══ EXERCISE MATERIAL ══
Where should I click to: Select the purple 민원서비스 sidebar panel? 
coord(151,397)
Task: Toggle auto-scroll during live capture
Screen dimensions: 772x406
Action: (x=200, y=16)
═══
__PROMPT__:
Nothing in the data may be left out. Copy all of it exactly.

__COMPLETED EXERCISE__:
Where should I click to: Select the purple 민원서비스 sidebar panel? 
coord(151,397)
Task: Toggle auto-scroll during live capture
Screen dimensions: 772x406
Action: (x=200, y=16)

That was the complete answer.